Top of Document excerpt
I’ve been a Christian for some 60+ years. Perhaps I should have forewarned you to find a seat and get comfortable before reading that opening sentence. 60+ years? Yes, 60+. Your surprise/shock may come from the well-kept secret explanation that I look so amazingly young because many years ago I may have had a sip or two from Ponce de León’s Fountain of Youth near St. Augustine, Florida.
So, what’s happened in these years? Well, I’ve learned a thing or two from the Bible and life. Perhaps it would be better to state that I am still learning a thing or two. To be honest, even after these years, I still have some major questions about things in the Bible still puzzle me. For example, consider this deep theological question – did Adam and Eve have belly buttons? (Don’t start getting a know-it-all attitude. You’ve asked yourself the same question, haven’t you!) And, if so, were the belly buttons an “innie” while they lived in the garden and an “outie” after they moved out of the garden? Even more perplexing is the question about one of the animals that God created. The question is – How much wood could a woodchuck chuck if a woodchuck could chuck wood? These and other thoughts could cause many sleepless nights.
Bottom of Document excerpt
Top of Data
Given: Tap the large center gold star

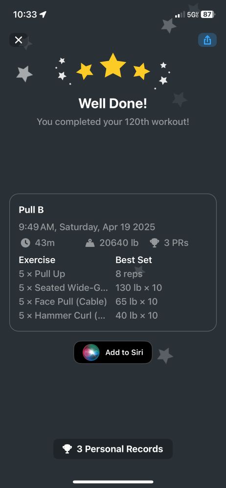Looking at the screenshot, I should 113,65.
Bottom of Data
* **Exercise objective**: Copy the passage on sixty-plus years as a Christian word for word, from "So, what’s happened" up to and including "many sleepless nights.". The material isn't needed here.

* **Task result**:
So, what’s happened in these years? Well, I’ve learned a thing or two from the Bible and life. Perhaps it would be better to state that I am still learning a thing or two. To be honest, even after these years, I still have some major questions about things in the Bible still puzzle me. For example, consider this deep theological question – did Adam and Eve have belly buttons? (Don’t start getting a know-it-all attitude. You’ve asked yourself the same question, haven’t you!) And, if so, were the belly buttons an “innie” while they lived in the garden and an “outie” after they moved out of the garden? Even more perplexing is the question about one of the animals that God created. The question is – How much wood could a woodchuck chuck if a woodchuck could chuck wood? These and other thoughts could cause many sleepless nights.